Wolfram Computation Meets Knowledge

The 26.2 Blog

It’s four months into the new year. Spring is here. Well, so they say. And if the temperatures do not convince you, the influx of the number of runners on our roads definitely should. I have always loved running. Despite the fact that during each mile I complain about various combinations of the weather, the mileage, and my general state of mind, I met up with 37,000 other runners for the Chicago Marathon on October 11, 2015. As it turns out, this single event makes for a great example to explore what the Wolfram Language can do with larger datasets. The data we are using below is available on the Chicago Marathon results website.
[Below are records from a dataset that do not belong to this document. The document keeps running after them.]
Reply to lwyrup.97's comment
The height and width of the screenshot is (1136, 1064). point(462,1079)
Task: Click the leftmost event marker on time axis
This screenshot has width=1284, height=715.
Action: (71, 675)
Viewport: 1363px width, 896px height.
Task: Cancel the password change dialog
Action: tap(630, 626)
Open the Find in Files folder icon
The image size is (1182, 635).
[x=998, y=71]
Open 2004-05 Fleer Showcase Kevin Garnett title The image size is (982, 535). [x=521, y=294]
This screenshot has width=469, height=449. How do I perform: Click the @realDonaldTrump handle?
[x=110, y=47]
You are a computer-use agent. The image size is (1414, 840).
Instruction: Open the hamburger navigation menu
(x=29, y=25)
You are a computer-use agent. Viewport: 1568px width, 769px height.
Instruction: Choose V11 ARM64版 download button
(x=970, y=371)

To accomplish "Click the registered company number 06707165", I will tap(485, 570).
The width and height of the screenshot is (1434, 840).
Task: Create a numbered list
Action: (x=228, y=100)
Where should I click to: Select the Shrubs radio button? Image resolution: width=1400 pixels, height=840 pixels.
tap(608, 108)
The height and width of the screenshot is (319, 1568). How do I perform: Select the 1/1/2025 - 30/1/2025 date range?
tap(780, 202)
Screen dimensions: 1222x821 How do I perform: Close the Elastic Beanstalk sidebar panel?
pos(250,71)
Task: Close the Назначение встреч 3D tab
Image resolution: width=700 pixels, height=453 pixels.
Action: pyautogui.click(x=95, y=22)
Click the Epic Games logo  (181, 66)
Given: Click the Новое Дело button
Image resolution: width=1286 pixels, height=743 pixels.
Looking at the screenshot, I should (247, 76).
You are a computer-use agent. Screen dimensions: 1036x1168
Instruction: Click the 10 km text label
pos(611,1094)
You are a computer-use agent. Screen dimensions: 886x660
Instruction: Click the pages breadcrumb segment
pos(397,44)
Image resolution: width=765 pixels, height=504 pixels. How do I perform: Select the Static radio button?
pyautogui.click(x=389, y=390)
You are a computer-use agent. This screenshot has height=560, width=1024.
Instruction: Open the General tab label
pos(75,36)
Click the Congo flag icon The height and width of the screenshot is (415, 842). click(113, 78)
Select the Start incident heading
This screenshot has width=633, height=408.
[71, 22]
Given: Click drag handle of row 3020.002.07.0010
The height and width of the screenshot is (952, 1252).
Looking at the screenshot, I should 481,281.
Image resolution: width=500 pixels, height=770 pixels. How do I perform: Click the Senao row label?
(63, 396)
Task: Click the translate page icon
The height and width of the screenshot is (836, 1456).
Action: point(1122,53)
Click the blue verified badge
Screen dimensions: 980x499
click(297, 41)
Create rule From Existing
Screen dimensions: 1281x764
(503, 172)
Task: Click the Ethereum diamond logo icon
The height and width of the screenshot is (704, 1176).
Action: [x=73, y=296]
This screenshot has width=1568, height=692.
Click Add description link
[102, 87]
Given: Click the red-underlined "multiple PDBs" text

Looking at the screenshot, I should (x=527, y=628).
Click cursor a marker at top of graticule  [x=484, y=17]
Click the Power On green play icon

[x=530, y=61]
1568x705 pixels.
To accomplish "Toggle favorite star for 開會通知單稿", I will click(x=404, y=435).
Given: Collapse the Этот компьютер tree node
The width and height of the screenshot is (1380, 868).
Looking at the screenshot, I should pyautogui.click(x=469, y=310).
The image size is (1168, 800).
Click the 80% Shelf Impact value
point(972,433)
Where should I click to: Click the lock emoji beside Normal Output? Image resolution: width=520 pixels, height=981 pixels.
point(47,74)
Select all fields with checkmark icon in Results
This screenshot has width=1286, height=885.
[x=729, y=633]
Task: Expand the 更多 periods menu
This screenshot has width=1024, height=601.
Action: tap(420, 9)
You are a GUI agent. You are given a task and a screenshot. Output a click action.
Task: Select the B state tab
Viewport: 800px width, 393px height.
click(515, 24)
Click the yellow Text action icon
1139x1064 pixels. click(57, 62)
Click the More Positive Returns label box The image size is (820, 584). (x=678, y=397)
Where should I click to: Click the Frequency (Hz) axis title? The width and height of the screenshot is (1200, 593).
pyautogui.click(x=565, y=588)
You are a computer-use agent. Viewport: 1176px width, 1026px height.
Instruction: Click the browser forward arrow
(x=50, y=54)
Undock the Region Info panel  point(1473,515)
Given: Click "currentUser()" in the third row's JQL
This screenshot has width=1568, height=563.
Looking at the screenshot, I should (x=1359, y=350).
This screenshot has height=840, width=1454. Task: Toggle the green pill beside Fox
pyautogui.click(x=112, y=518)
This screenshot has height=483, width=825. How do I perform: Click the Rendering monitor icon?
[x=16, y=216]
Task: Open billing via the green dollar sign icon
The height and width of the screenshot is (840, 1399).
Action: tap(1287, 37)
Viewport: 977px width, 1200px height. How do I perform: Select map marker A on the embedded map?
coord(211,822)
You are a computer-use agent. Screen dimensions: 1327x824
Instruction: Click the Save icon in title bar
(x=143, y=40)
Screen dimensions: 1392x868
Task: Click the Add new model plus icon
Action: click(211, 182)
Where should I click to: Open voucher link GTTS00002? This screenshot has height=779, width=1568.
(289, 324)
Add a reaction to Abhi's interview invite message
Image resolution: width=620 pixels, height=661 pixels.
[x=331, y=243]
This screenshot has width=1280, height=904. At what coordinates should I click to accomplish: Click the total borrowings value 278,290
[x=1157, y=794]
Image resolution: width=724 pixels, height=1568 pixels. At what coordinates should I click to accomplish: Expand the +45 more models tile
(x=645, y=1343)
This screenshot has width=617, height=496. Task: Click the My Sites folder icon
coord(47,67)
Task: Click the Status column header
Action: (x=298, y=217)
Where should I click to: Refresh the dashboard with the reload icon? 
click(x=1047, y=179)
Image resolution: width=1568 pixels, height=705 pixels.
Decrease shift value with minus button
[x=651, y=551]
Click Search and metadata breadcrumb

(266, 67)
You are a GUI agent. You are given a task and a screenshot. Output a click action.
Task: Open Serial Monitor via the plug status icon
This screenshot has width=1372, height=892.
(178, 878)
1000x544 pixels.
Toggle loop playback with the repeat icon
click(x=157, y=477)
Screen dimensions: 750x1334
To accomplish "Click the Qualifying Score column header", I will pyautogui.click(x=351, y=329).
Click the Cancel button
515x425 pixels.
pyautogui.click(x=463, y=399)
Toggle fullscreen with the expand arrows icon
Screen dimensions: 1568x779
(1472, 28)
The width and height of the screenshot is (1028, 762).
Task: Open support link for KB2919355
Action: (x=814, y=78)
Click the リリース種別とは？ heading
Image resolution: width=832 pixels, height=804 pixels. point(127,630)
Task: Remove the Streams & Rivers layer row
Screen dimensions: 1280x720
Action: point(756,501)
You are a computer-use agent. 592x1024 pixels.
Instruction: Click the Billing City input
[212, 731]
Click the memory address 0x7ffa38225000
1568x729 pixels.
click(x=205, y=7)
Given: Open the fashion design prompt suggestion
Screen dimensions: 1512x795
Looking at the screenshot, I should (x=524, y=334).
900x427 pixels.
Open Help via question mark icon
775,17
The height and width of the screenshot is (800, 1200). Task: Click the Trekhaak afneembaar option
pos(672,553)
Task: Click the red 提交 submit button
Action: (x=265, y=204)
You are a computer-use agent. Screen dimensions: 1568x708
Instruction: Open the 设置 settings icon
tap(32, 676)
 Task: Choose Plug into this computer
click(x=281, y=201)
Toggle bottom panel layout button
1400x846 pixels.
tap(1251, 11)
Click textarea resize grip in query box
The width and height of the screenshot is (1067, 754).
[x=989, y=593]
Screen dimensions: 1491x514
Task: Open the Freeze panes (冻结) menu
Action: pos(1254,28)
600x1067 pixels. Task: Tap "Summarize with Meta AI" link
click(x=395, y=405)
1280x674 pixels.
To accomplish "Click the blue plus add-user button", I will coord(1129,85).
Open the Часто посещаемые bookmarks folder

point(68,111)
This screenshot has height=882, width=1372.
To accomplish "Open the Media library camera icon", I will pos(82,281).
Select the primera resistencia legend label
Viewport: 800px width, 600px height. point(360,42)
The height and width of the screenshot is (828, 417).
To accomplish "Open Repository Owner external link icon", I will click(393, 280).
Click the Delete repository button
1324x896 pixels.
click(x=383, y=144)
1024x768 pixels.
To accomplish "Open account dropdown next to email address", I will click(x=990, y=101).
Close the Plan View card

This marathon is one of the six Abbott World Marathon Majors: the Tokyo, Boston, Virgin Money London, BMW Berlin, Bank of America Chicago, and TCS New York City marathons. If you are looking for things to add to your bucket list, I believe these are great candidates. Given the international appeal, let’s have a look at the runners’ nationalities and their travel paths. Our GeoGraphics functionality easily enables us to do so. Clearly many people traveled very far to participate:

GeoGraphics shows where runners have traveled from

The vast majority, of course, came from the US:

Runners from the United States

Let’s create a heat map to see the distribution of all US runners. As expected, most of them are from Chicago and the Midwest:

Heat map of distribution of US runners

What did the race look like in Chicago? Recreating the map in the Wolfram Language, taking every runner’s running times, and utilizing my coworker’s mad programming skills, we can produce the following movie:

As you can see, the green dot is the winning runner. I am red, and the median is shown in blue. This movie made me realize that while the fastest runner was already approaching the most northern point of the course, I was still trying to meet up with my running partner! The purple bars indicate the density of runners at any given time along the race course. You might wonder what the gold curve is. That would be the center of gravity given the distribution of the runners.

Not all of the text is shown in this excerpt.